§ **Activity**
Skip the pictures. Return exactly the lines from the one containing "Task: Expand the" through the end of the entries below.
──────────
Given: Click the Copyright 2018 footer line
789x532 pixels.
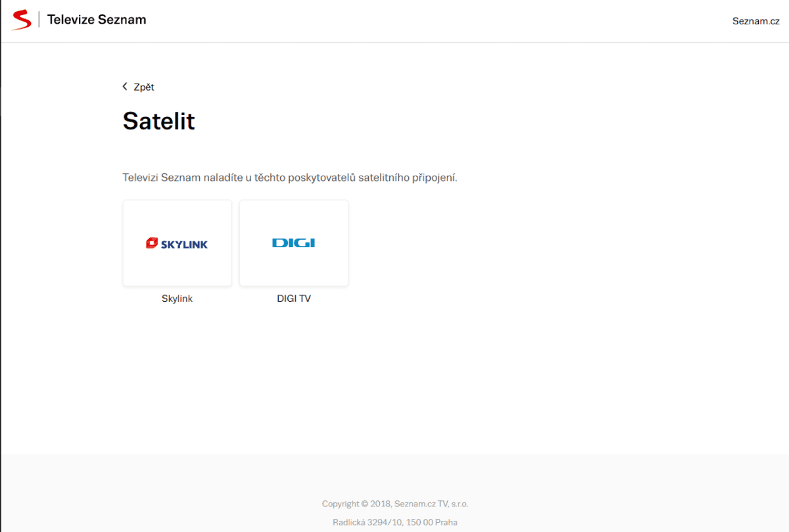Looking at the screenshot, I should 395,504.
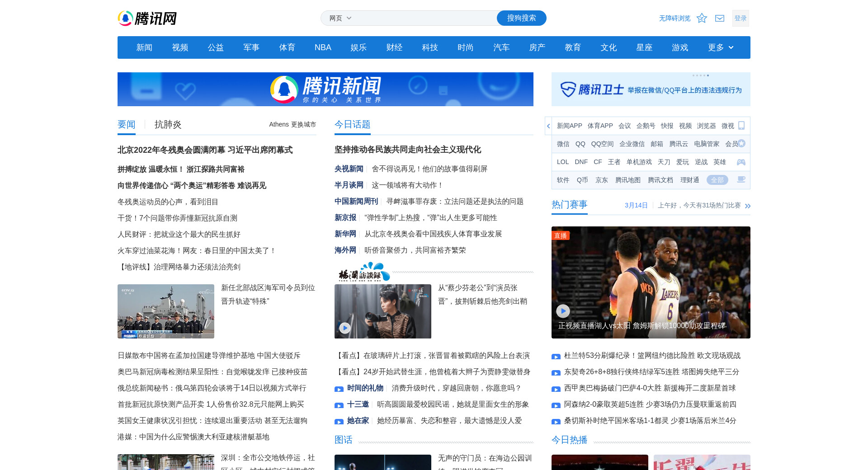This screenshot has height=470, width=868.
Task: Expand hot matches with double arrow
Action: 748,206
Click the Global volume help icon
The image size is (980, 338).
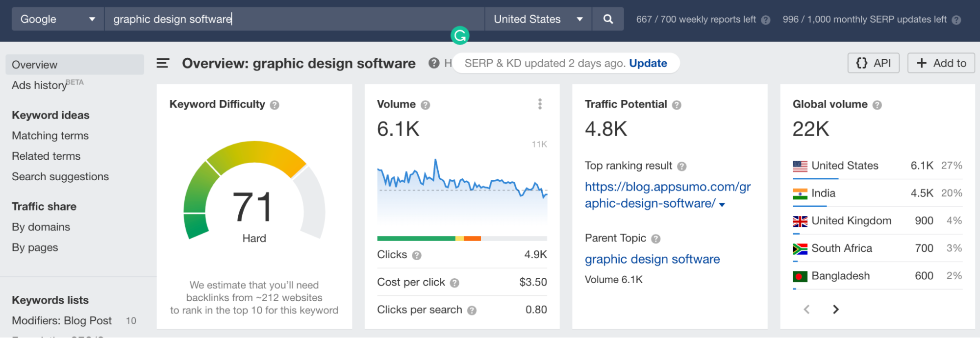click(877, 105)
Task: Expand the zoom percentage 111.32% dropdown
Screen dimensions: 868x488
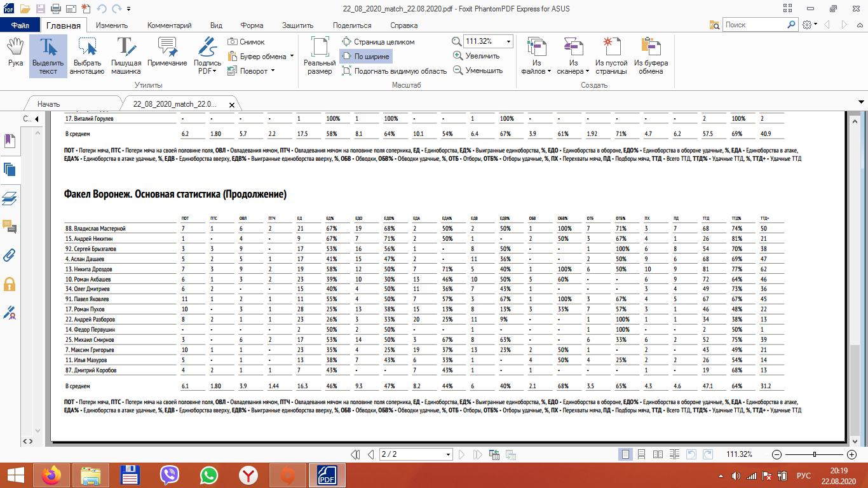Action: 508,41
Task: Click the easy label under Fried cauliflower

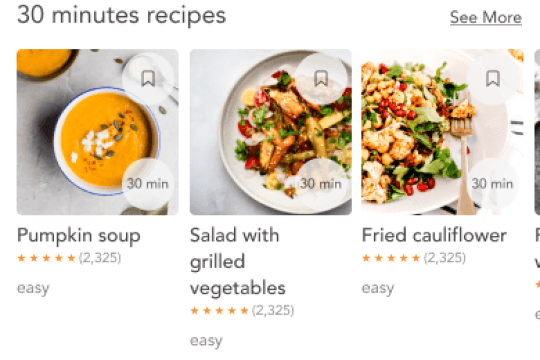Action: [378, 288]

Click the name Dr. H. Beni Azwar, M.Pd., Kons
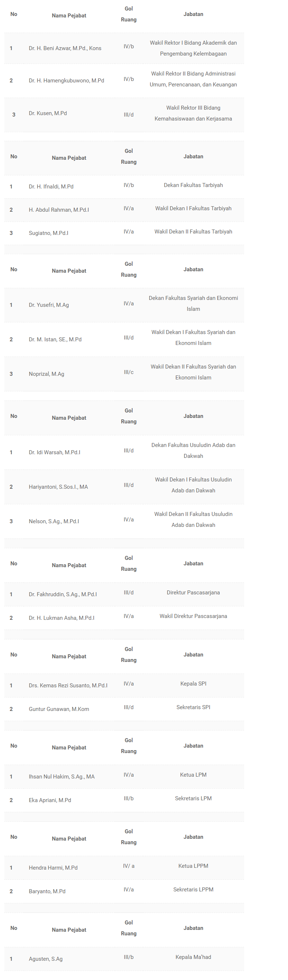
──────────
§ **Output for this exercise**
Task: Expand the zoom percentage 111.32% dropdown
Screen dimensions: 868x488
Action: 508,41
Task: Click the easy label under Fried cauliflower

Action: [378, 288]

Click the name Dr. H. Beni Azwar, M.Pd., Kons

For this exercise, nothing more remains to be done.